§ **GIVEN REQUEST A**:
Reproduce the excerpt on the perceptual template model verbatim, from its first sentence to its last.

§ **ARTICLE**:
The goal of this study is to elaborate the perceptual template model to incorporate tasks involving identification or discrimination of non-orthogonal targets. We first describe an experiment that jointly manipulated the magnitude of external noise and the degree of target feature difference. We then present an elaborated PTM (ePTM) that explicitly considers target feature difference and document its ability to account for the experimental data.

Experiment: TvC functions in a Range of Feature Differences

Using the method of constant stimuli, we measured full contrast psychometric functions of three observers in an orientation identification task in varying amount of external noise at fovea. Four orientation differences (±3°, ±6°, ±15°, and ±45° from vertical) were examined, separated in mini-blocks in each session across six levels of external noise. Three threshold versus external noise contrast (TvC) functions, at criterion performance levels of 65, 75, and 85% correct, were estimated in each orientation difference condition.

Method

Participants

Two naive observers (CB, JS) and the first author (SJ) participated in the experiment. All observers had corrected-to-normal vision and were experienced in psychophysical studies.

§ **DATA FOR THE TASK**:
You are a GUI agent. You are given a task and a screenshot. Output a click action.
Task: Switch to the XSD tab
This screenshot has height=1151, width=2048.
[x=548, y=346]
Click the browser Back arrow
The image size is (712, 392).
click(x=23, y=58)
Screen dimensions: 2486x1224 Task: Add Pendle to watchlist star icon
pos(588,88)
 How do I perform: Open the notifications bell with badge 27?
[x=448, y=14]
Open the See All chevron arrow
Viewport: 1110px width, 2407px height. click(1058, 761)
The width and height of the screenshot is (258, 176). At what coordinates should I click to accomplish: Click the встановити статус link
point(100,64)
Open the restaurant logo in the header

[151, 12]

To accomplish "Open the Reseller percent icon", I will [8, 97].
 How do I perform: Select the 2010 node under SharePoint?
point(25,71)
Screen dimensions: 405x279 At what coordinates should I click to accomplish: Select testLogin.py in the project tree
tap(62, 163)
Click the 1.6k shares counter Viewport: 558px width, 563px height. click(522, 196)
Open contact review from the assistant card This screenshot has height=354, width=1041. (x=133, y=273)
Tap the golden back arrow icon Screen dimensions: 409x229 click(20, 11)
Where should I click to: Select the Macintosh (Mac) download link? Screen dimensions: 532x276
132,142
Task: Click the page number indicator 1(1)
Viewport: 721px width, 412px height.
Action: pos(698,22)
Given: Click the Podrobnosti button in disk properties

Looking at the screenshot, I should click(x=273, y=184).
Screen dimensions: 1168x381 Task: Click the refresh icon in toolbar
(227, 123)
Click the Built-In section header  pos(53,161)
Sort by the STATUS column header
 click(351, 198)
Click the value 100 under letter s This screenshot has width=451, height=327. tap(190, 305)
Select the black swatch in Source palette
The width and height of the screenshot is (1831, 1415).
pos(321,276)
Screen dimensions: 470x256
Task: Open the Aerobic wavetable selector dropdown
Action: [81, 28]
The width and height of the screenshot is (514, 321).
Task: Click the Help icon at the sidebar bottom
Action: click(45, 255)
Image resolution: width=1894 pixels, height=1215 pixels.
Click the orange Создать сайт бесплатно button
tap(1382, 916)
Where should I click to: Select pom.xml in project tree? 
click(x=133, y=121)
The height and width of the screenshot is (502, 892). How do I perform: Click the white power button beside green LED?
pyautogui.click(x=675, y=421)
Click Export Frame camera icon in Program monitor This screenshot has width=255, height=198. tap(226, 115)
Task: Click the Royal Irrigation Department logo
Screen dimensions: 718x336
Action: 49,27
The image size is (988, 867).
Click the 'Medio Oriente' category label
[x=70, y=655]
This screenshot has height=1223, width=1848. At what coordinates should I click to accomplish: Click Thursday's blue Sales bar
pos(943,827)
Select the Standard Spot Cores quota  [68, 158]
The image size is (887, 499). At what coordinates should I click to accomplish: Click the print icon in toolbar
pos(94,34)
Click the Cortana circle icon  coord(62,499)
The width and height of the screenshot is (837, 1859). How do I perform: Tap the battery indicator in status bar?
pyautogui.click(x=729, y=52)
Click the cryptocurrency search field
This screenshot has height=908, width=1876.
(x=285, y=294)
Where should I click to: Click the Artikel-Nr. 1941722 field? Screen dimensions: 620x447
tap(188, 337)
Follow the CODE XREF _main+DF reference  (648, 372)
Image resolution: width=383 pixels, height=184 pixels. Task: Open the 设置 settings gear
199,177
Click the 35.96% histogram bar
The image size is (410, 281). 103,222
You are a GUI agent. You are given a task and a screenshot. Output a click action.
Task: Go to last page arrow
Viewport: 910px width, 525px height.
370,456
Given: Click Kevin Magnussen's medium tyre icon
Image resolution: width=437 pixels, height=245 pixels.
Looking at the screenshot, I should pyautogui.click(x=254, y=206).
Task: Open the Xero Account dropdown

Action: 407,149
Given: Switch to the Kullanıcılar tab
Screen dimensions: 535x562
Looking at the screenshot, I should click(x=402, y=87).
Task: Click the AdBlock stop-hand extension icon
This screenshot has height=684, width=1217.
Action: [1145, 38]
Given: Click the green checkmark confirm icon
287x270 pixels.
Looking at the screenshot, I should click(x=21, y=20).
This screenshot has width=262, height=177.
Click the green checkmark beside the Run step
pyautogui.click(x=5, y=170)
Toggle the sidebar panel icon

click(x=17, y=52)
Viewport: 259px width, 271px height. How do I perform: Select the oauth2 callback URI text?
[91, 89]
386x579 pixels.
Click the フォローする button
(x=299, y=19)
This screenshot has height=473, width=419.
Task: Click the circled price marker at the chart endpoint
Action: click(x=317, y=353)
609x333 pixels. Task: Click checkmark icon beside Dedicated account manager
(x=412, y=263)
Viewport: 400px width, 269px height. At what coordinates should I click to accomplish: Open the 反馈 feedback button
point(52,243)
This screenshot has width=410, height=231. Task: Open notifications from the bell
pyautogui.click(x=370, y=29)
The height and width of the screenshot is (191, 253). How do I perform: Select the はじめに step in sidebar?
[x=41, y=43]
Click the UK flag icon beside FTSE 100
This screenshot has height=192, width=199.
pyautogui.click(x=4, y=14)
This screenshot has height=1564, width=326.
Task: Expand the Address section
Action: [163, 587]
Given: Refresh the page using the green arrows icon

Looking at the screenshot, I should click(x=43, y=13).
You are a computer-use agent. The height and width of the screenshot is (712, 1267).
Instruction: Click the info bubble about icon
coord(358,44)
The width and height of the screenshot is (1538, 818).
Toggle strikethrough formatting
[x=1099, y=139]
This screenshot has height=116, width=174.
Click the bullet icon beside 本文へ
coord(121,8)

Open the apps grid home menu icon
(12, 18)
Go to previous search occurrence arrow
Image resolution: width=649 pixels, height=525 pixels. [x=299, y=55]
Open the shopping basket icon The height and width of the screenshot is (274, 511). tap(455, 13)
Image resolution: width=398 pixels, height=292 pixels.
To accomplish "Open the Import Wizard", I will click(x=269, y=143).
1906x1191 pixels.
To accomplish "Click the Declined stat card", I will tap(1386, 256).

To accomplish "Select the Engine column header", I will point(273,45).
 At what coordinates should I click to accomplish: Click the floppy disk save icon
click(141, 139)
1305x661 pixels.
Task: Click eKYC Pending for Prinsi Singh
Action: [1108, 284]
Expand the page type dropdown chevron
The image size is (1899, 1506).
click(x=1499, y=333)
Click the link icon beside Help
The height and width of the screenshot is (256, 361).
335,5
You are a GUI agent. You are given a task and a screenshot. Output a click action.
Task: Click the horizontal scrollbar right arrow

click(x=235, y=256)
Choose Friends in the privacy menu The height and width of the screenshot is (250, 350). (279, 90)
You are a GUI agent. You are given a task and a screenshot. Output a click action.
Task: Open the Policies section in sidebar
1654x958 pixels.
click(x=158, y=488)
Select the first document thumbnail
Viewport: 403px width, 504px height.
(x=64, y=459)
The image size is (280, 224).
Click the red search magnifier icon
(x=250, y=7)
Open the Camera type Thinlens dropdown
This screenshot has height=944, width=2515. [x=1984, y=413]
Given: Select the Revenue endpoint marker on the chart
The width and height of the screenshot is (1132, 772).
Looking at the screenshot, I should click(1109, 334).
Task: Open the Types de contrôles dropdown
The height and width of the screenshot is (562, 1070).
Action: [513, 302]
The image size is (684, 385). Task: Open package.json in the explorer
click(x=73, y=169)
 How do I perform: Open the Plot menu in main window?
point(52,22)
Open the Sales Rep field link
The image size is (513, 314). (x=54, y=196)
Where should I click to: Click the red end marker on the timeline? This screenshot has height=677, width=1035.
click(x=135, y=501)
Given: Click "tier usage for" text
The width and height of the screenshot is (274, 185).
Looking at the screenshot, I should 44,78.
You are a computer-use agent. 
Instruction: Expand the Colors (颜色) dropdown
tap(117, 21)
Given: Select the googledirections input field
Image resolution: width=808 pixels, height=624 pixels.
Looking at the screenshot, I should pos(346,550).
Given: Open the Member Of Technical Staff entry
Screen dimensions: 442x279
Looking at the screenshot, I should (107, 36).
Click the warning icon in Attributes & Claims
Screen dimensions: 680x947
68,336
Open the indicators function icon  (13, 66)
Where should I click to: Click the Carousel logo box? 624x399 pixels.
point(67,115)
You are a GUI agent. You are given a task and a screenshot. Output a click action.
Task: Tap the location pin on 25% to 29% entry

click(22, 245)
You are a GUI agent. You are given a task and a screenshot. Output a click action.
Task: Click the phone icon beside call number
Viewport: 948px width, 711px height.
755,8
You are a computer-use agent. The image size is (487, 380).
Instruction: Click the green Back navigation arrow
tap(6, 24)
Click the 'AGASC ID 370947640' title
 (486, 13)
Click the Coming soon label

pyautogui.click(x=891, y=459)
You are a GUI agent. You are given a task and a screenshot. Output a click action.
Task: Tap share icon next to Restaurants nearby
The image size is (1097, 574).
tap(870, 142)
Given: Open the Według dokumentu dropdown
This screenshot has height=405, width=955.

§ **GIVEN REQUEST B**:
Rewrite the entries starting at the line containing "You are a computer-use agent. The height" and ending with the line containing "click(x=235, y=256)", changing "strikethrough" to "underline" and keeping everything else identical. Return only those lines.

§ **EXERCISE ANSWER A**:
The goal of this study is to elaborate the perceptual template model to incorporate tasks involving identification or discrimination of non-orthogonal targets. We first describe an experiment that jointly manipulated the magnitude of external noise and the degree of target feature difference. We then present an elaborated PTM (ePTM) that explicitly considers target feature difference and document its ability to account for the experimental data.

Experiment: TvC functions in a Range of Feature Differences

Using the method of constant stimuli, we measured full contrast psychometric functions of three observers in an orientation identification task in varying amount of external noise at fovea. Four orientation differences (±3°, ±6°, ±15°, and ±45° from vertical) were examined, separated in mini-blocks in each session across six levels of external noise. Three threshold versus external noise contrast (TvC) functions, at criterion performance levels of 65, 75, and 85% correct, were estimated in each orientation difference condition.

Method

Participants

Two naive observers (CB, JS) and the first author (SJ) participated in the experiment. All observers had corrected-to-normal vision and were experienced in psychophysical studies.

§ **EXERCISE ANSWER B**:
You are a computer-use agent. The height and width of the screenshot is (712, 1267).
Instruction: Click the info bubble about icon
coord(358,44)
The width and height of the screenshot is (1538, 818).
Toggle underline formatting
[x=1099, y=139]
This screenshot has height=116, width=174.
Click the bullet icon beside 本文へ
coord(121,8)

Open the apps grid home menu icon
(12, 18)
Go to previous search occurrence arrow
Image resolution: width=649 pixels, height=525 pixels. [x=299, y=55]
Open the shopping basket icon The height and width of the screenshot is (274, 511). tap(455, 13)
Image resolution: width=398 pixels, height=292 pixels.
To accomplish "Open the Import Wizard", I will click(x=269, y=143).
1906x1191 pixels.
To accomplish "Click the Declined stat card", I will tap(1386, 256).

To accomplish "Select the Engine column header", I will point(273,45).
 At what coordinates should I click to accomplish: Click the floppy disk save icon
click(141, 139)
1305x661 pixels.
Task: Click eKYC Pending for Prinsi Singh
Action: [1108, 284]
Expand the page type dropdown chevron
The image size is (1899, 1506).
click(x=1499, y=333)
Click the link icon beside Help
The height and width of the screenshot is (256, 361).
335,5
You are a GUI agent. You are given a task and a screenshot. Output a click action.
Task: Click the horizontal scrollbar right arrow

click(x=235, y=256)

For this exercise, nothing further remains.